CVE-2025-59823

Project · Project Gardener implements the automated management and operation of Kubernetes clusters as a Multiple Products

A critical severity code injection vulnerability has been discovered in Project Gardener's Extensions for AWS providers.

Executive summary

A critical severity code injection vulnerability has been discovered in Project Gardener's Extensions for AWS providers. Successful exploitation of this flaw could allow an unauthenticated attacker to inject and execute arbitrary code, leading to a complete compromise of the Kubernetes clusters managed by the platform and the underlying cloud infrastructure. Due to the critical nature and high CVSS score, immediate remediation is strongly advised to prevent potential data breaches, service disruption, and unauthorized access to cloud resources.

Vulnerability

This vulnerability is a code injection flaw within the Gardener Extensions for AWS providers. An attacker can exploit this by sending specially crafted data to a vulnerable component responsible for managing AWS resources.

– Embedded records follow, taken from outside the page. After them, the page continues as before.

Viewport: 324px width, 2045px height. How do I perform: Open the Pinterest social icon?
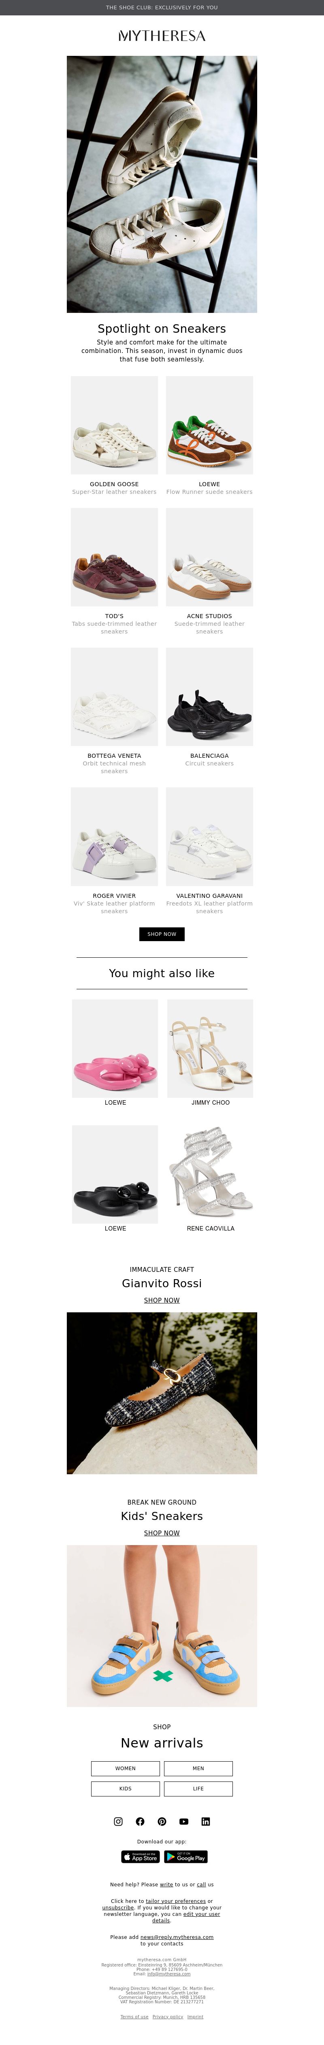tap(162, 1821)
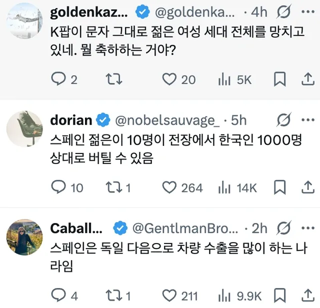Open Grok icon on dorian's tweet
The image size is (320, 308).
click(x=284, y=120)
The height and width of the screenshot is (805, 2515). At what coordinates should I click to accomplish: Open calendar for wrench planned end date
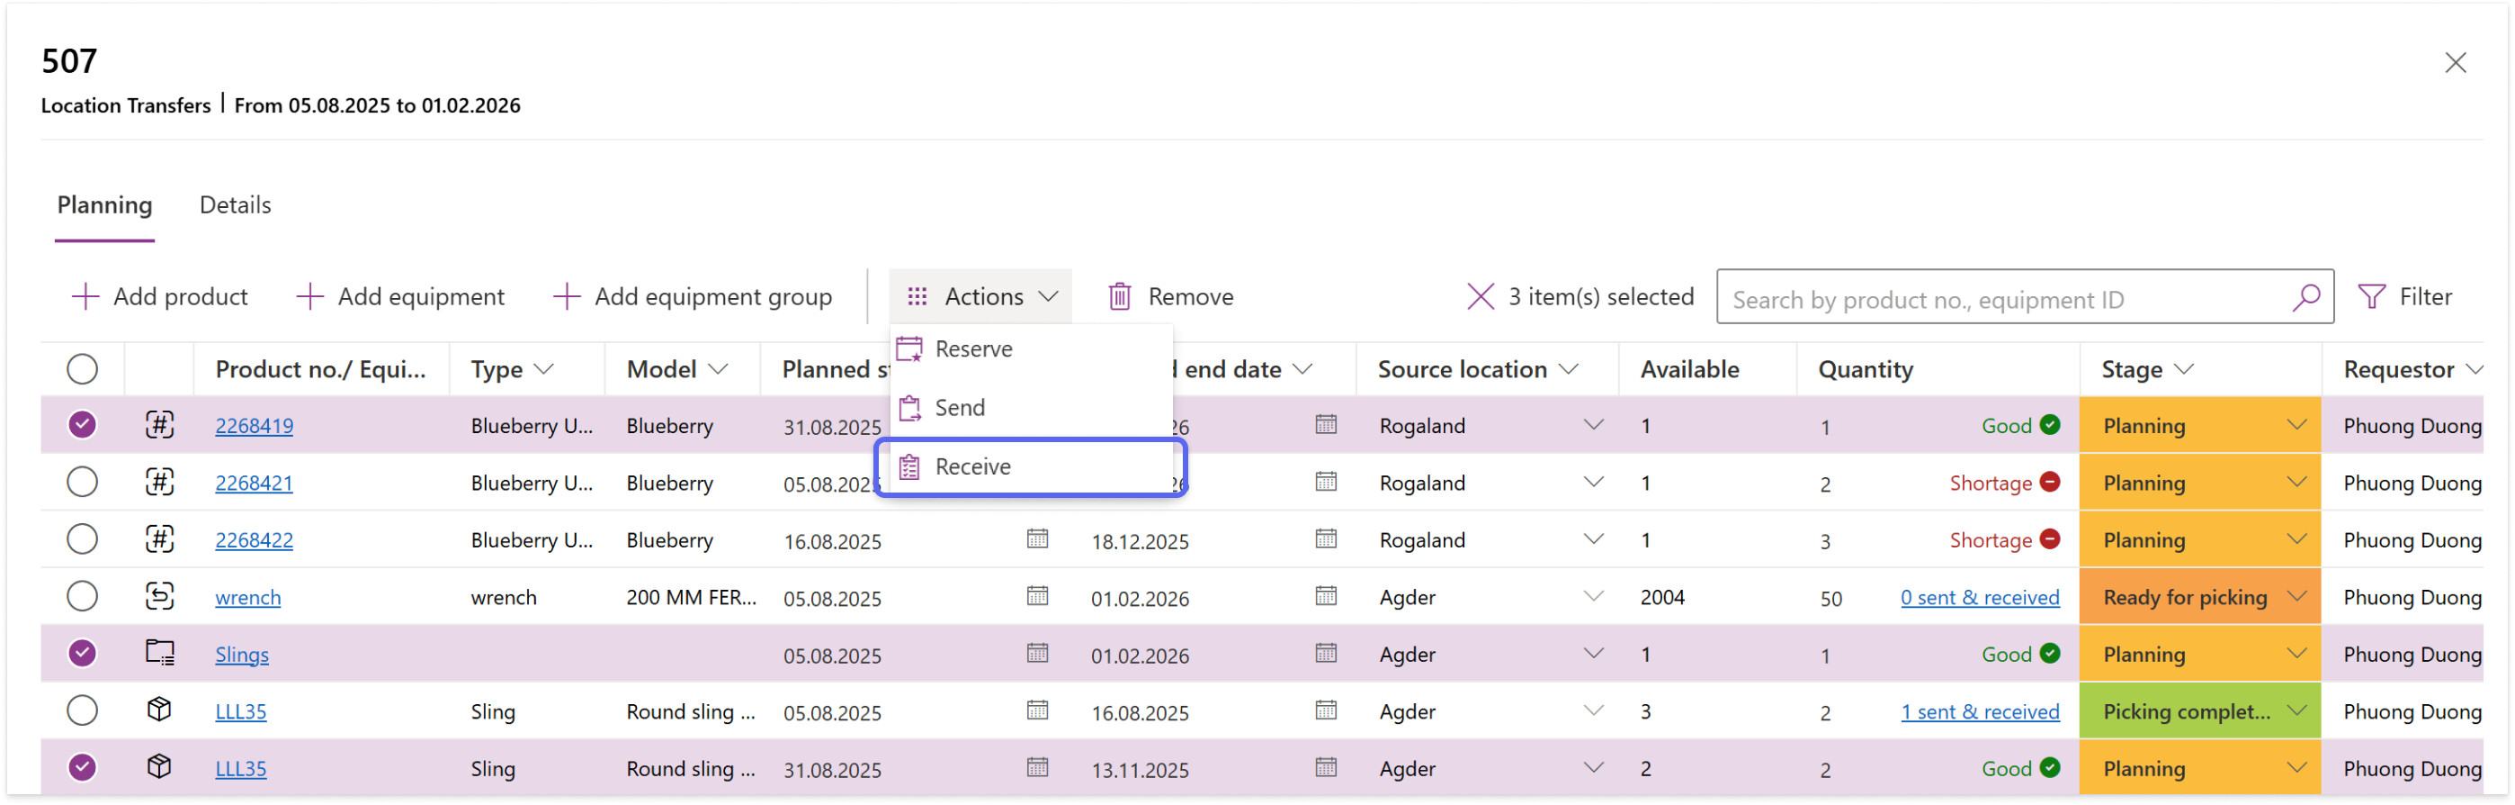pos(1325,597)
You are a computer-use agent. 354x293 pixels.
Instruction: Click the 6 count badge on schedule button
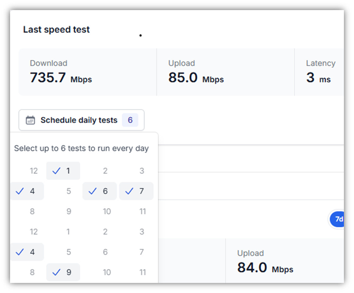tap(130, 120)
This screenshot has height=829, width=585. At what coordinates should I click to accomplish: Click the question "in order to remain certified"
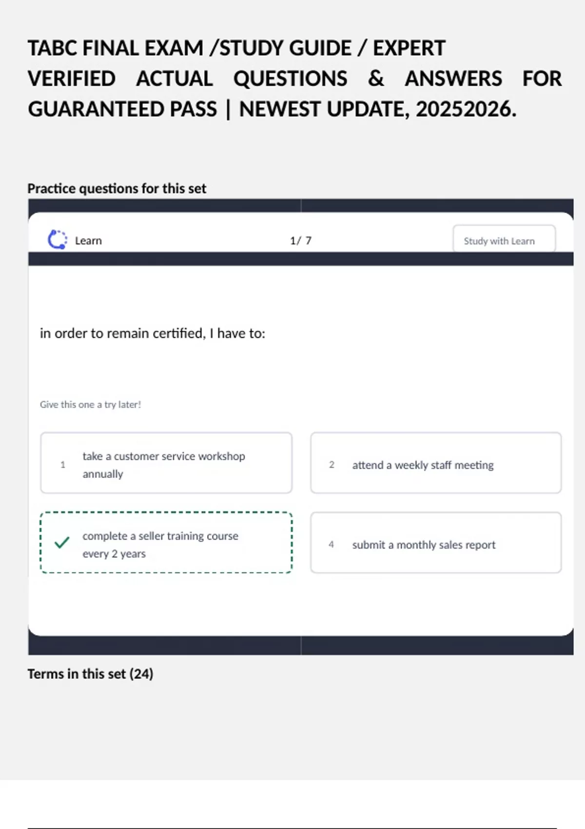[153, 334]
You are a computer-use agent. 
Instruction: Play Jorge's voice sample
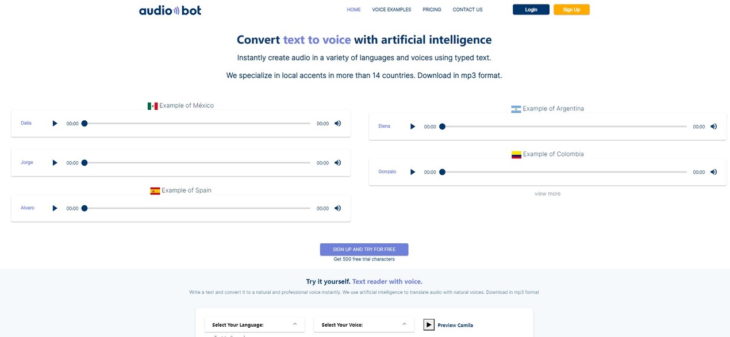(55, 163)
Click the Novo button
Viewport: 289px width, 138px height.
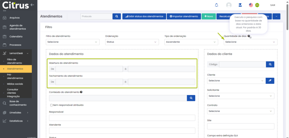209,16
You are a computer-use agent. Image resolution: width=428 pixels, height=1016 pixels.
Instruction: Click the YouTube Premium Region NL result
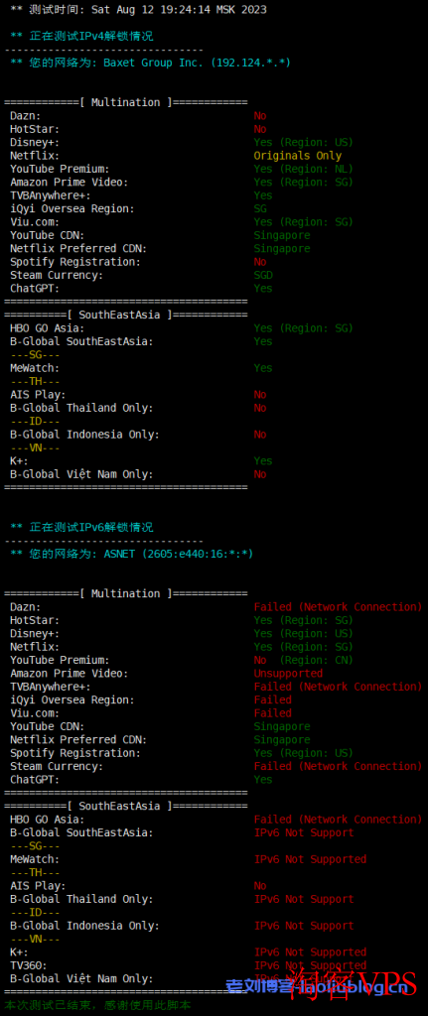pyautogui.click(x=304, y=169)
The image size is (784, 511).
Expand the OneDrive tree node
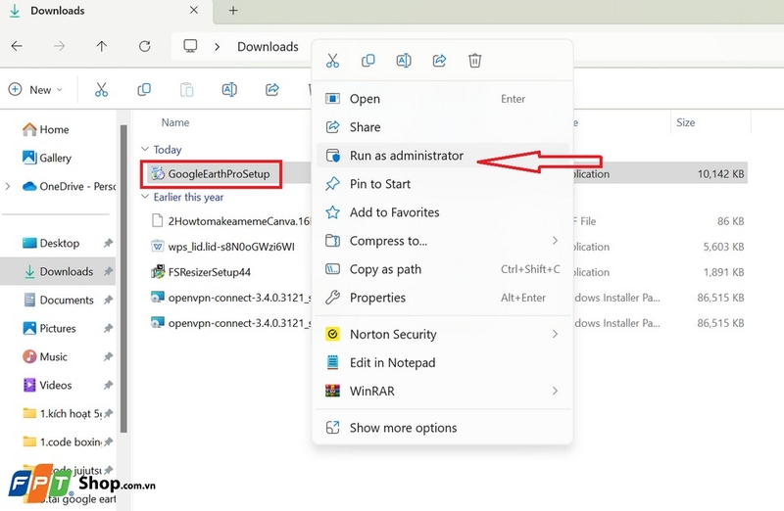pyautogui.click(x=9, y=186)
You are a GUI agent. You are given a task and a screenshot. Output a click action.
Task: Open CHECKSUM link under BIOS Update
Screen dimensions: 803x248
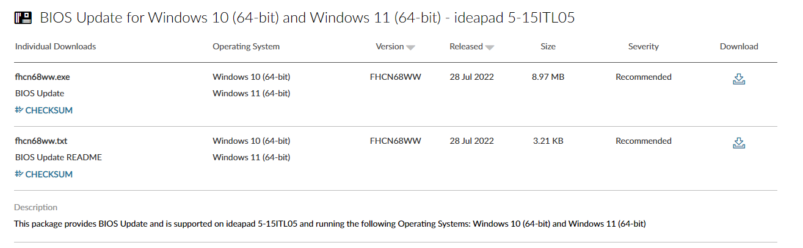point(49,110)
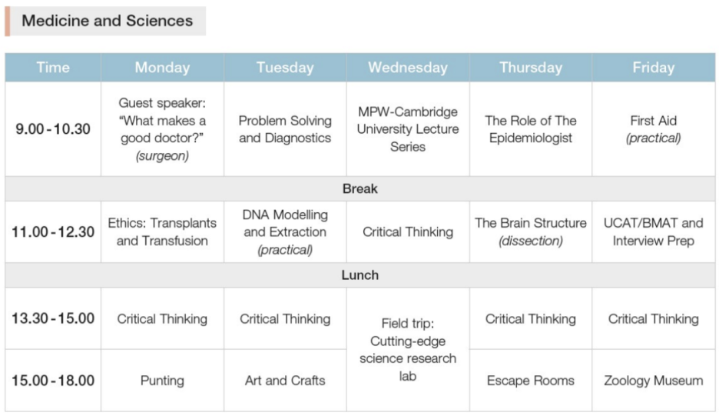
Task: Click the First Aid practical cell
Action: (653, 129)
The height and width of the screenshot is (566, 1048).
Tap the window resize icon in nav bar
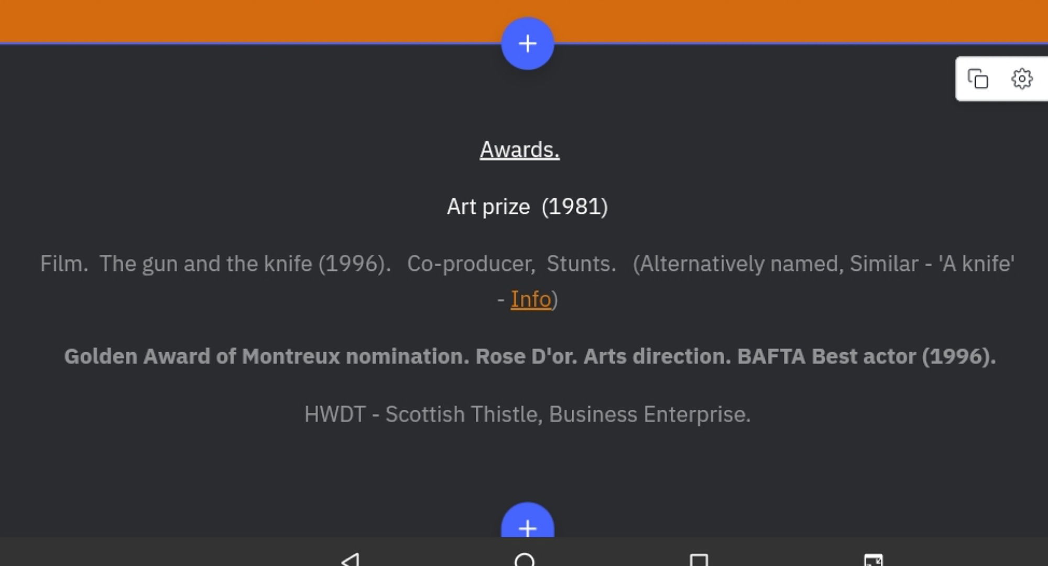(874, 559)
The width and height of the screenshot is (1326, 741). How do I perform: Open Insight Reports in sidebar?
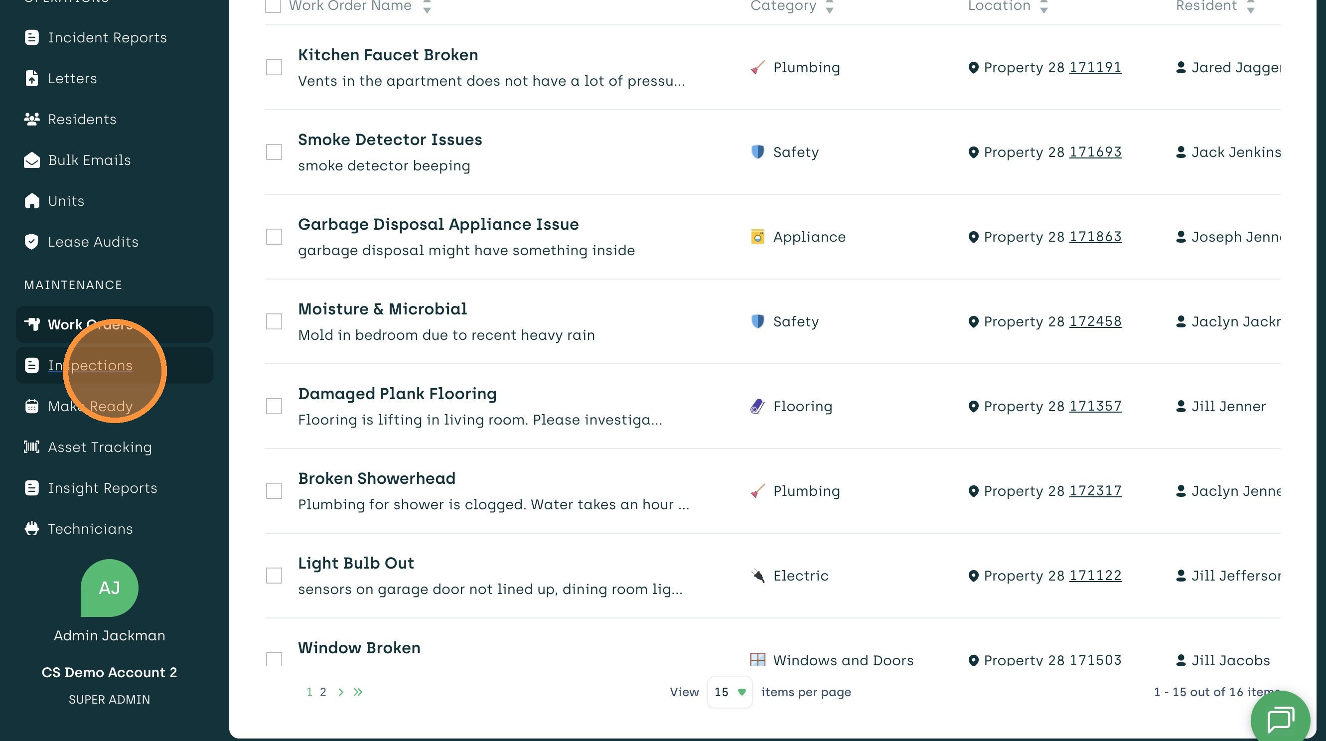[102, 488]
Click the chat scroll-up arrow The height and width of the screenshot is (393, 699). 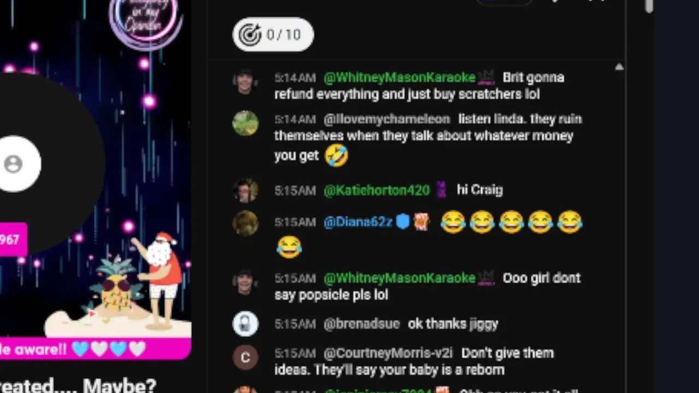pos(619,67)
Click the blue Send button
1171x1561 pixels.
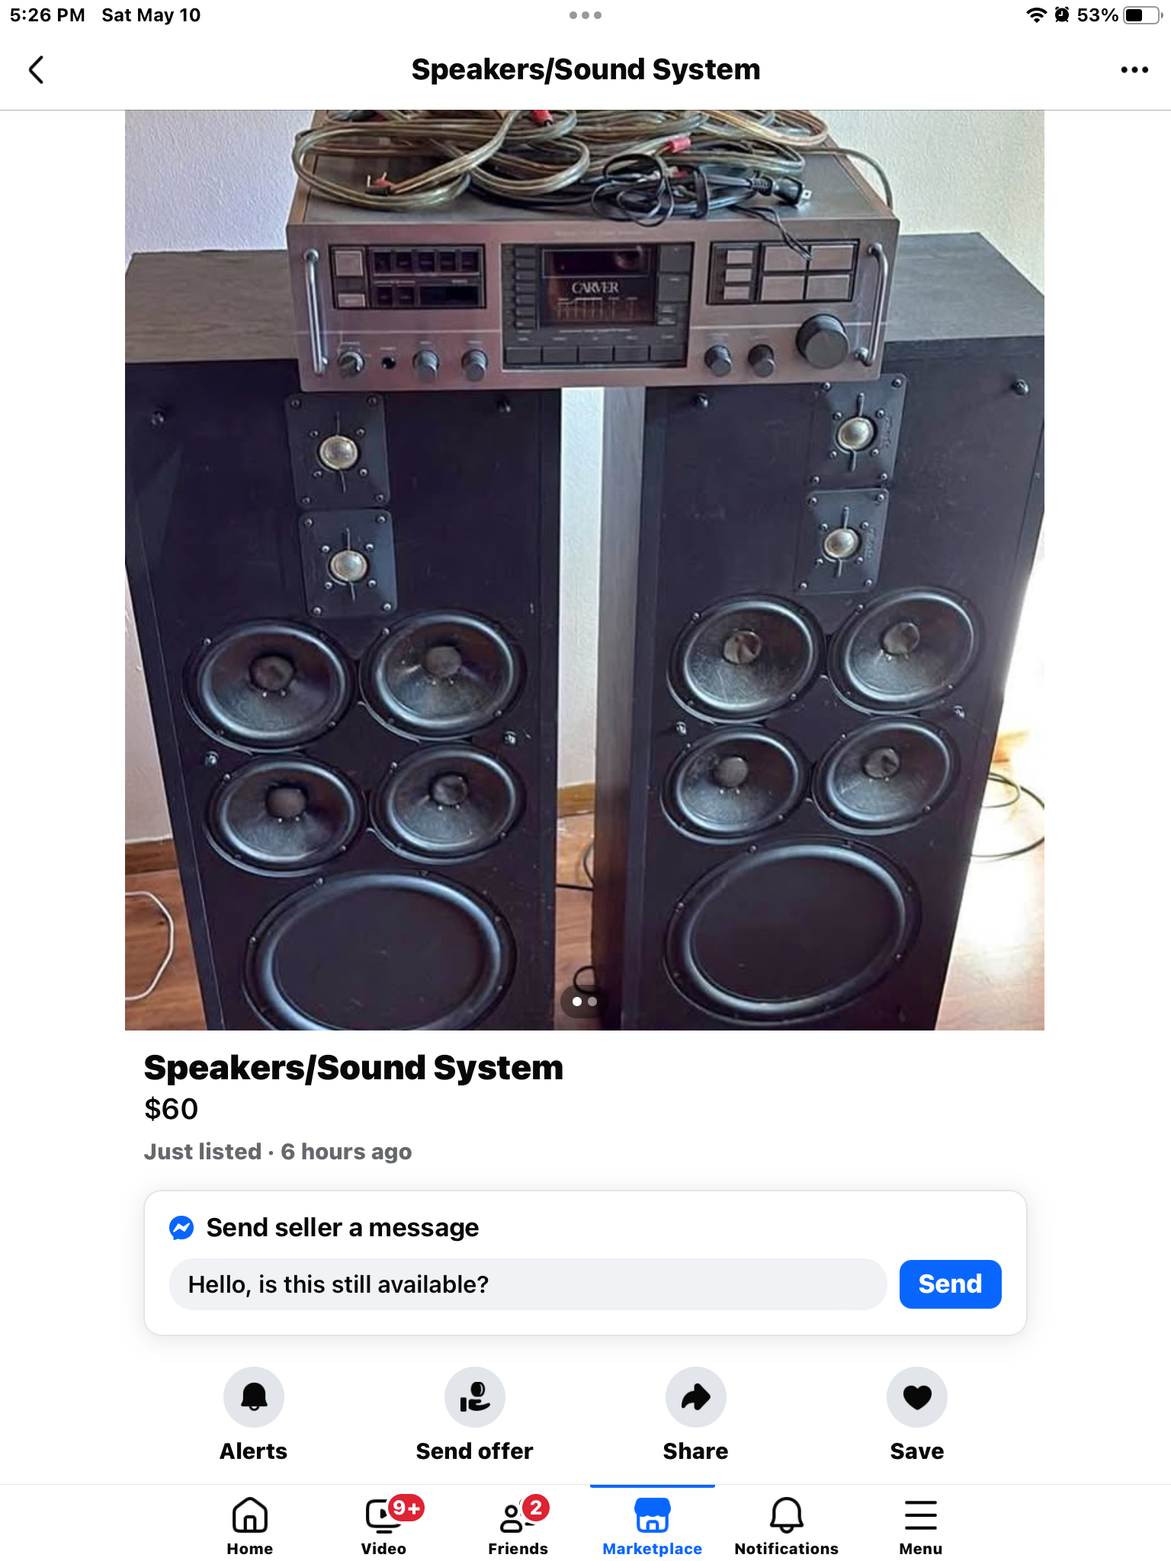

The system fails to properly sanitize this input, allowing the attacker's malicious code to be executed with the privileges of the Gardener management service. This could grant the attacker the ability to manipulate Kubernetes cluster configurations, access or exfiltrate data from running applications, and create, modify, or delete underlying AWS infrastructure components.

Business impact

This vulnerability presents a critical risk to the organization, reflected by its CVSS score of 9.9. Exploitation could lead to a complete compromise of the Kubernetes-as-a-service environment. The potential consequences include the exfiltration of sensitive company and customer data, deployment of ransomware or cryptomining malware, widespread service outages, and significant financial loss from fraudulent use of cloud resources. A successful attack would also cause severe reputational damage and could allow an attacker to pivot from the compromised cluster into the broader corporate cloud environment.

Remediation

Immediate Action: Organizations must immediately upgrade the affected components to the latest secure version. Specifically, update the Gardener Extensions for AWS providers to version 1.64.0 or later, as recommended by the vendor. After patching, it is crucial to monitor for any signs of post-remediation exploitation attempts and thoroughly review historical access and audit logs for indicators of compromise.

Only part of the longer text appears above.